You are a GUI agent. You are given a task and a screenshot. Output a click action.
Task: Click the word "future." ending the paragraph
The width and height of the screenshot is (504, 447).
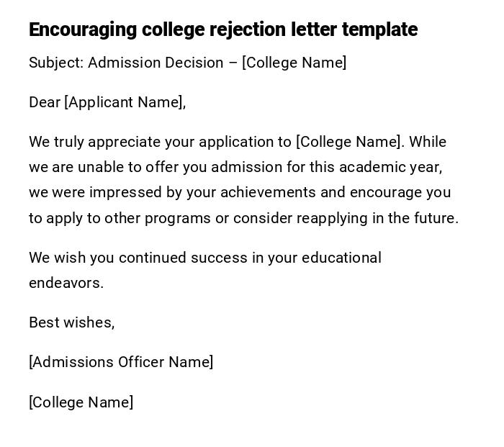tap(437, 218)
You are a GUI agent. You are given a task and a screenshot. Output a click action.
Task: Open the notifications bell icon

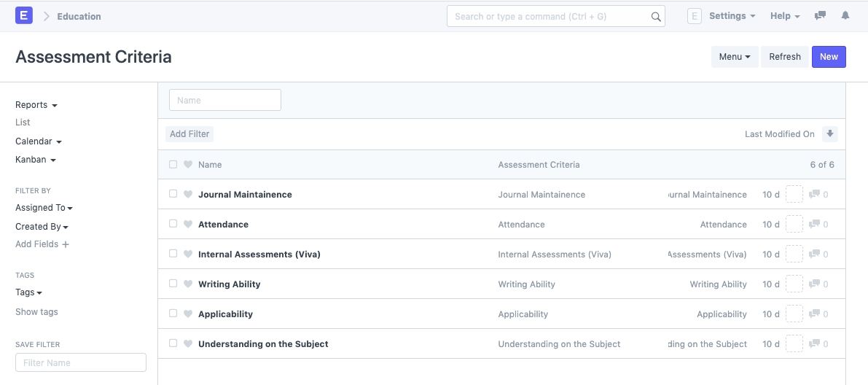coord(845,15)
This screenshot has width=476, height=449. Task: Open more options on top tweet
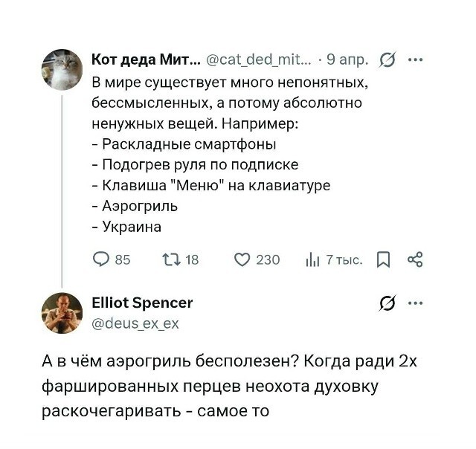[415, 59]
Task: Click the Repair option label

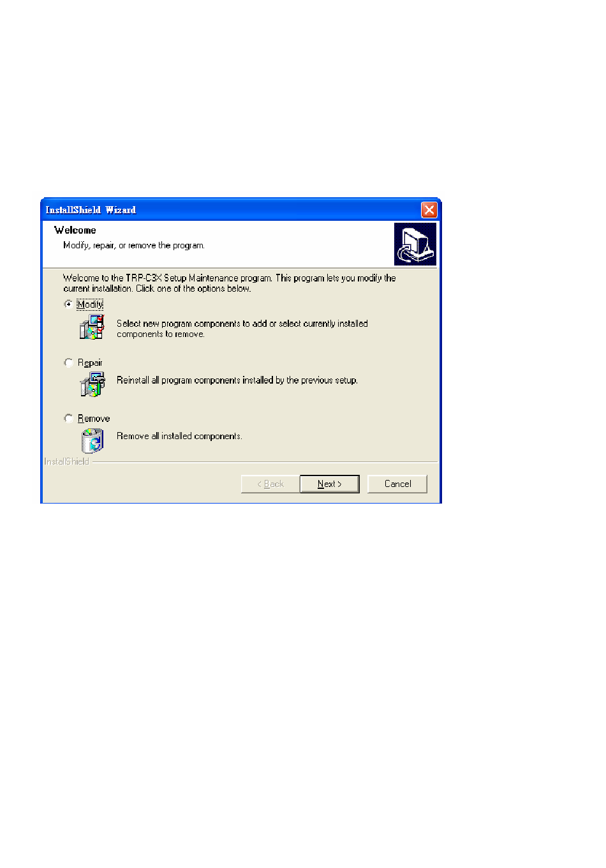Action: [x=90, y=363]
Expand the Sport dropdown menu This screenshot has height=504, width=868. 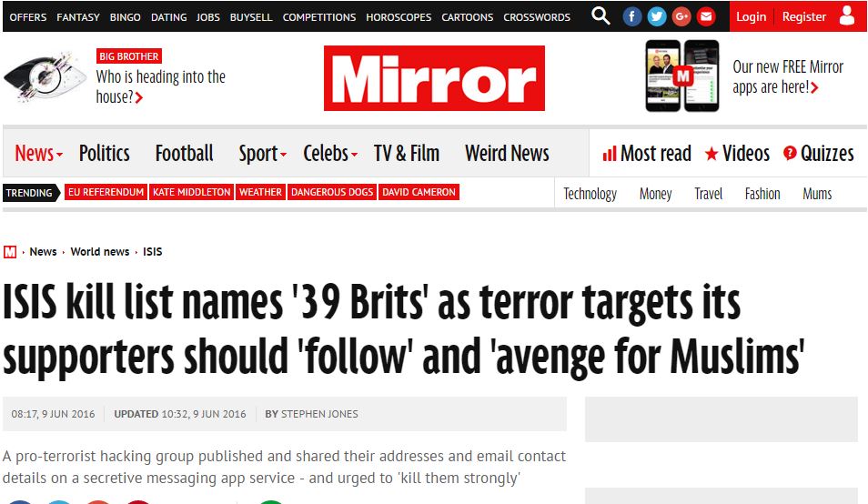[262, 154]
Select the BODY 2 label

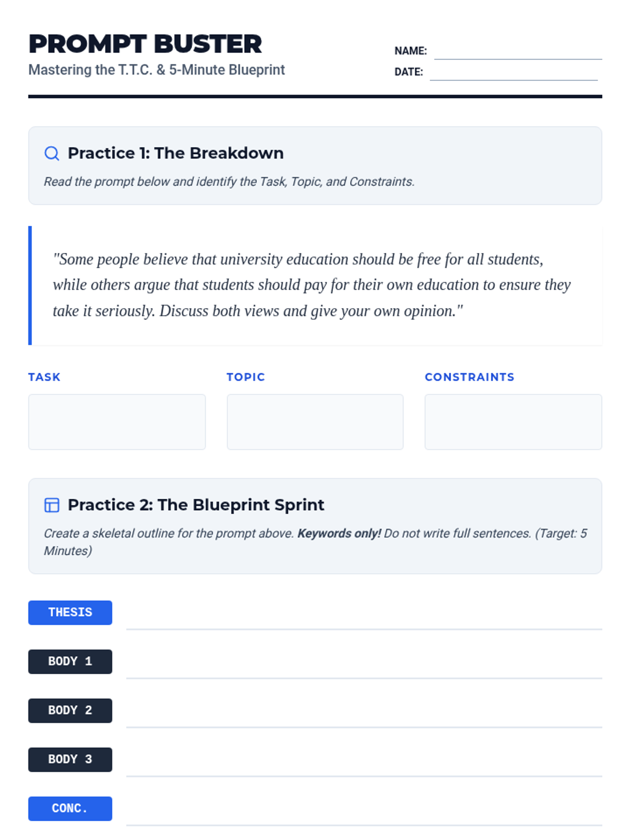(x=70, y=711)
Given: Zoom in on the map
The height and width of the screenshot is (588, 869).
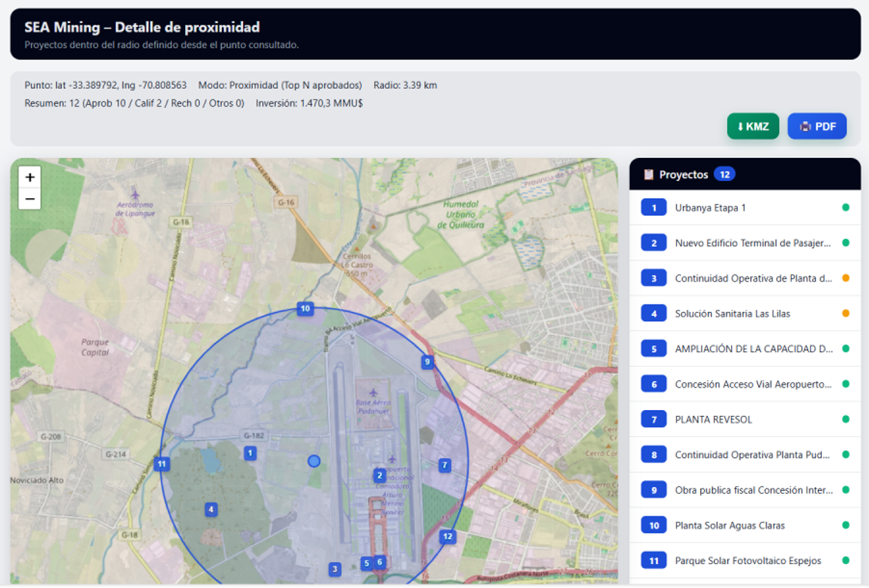Looking at the screenshot, I should pos(29,177).
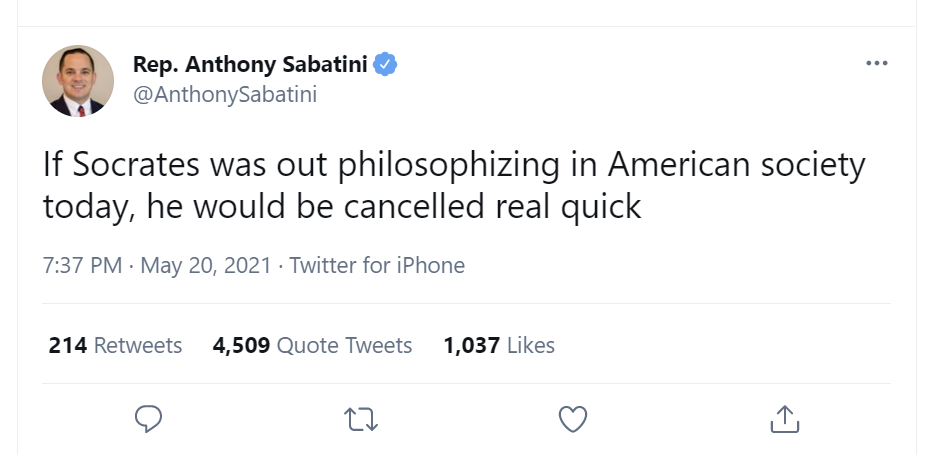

· · ·

WHAT YOU ARE ASKED TO DO = Reproduce the records word for word, beginning with the line that contains "Given: Zoom in on the map" and continuing through the end of the records, including both ends. Leave the pictures out of your answer.

EXERCISE RESULT =
Given: Zoom in on the map
The height and width of the screenshot is (588, 869).
Looking at the screenshot, I should pos(29,177).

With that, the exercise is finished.